▸ **WHAT IS REQUIRED**: Below is a listing with pictures in it. Copy it exactly without them.

▸ **LISTED ENTRIES**:

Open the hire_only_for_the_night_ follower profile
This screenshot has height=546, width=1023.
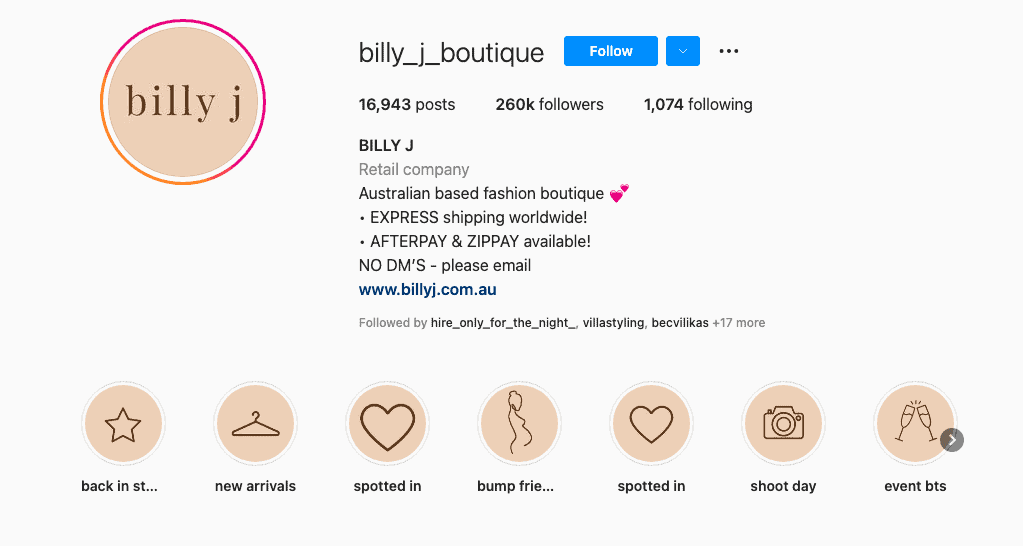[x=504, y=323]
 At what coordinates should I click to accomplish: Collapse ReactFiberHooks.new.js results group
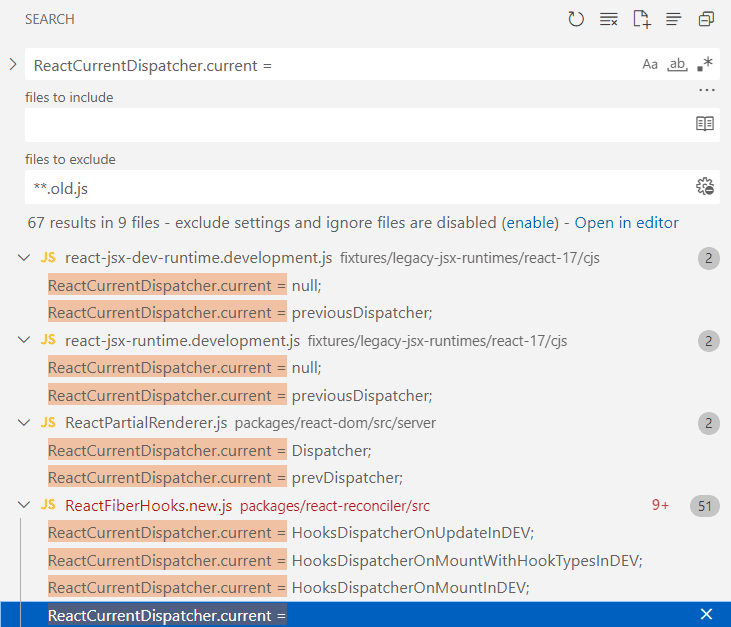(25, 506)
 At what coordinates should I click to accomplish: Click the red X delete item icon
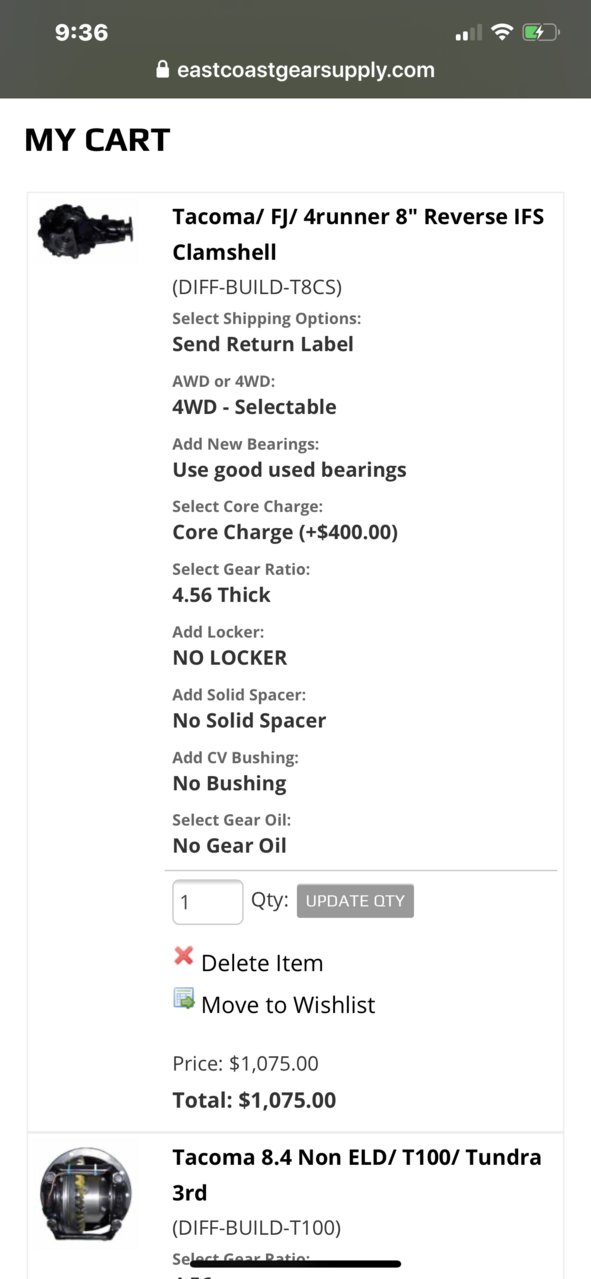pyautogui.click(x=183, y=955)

▸ **TASK RESPONSE**:
Open the hire_only_for_the_night_ follower profile
This screenshot has height=546, width=1023.
[x=504, y=323]
 At what coordinates should I click to accomplish: Collapse ReactFiberHooks.new.js results group
(25, 506)
 At what coordinates should I click to accomplish: Click the red X delete item icon
pyautogui.click(x=183, y=955)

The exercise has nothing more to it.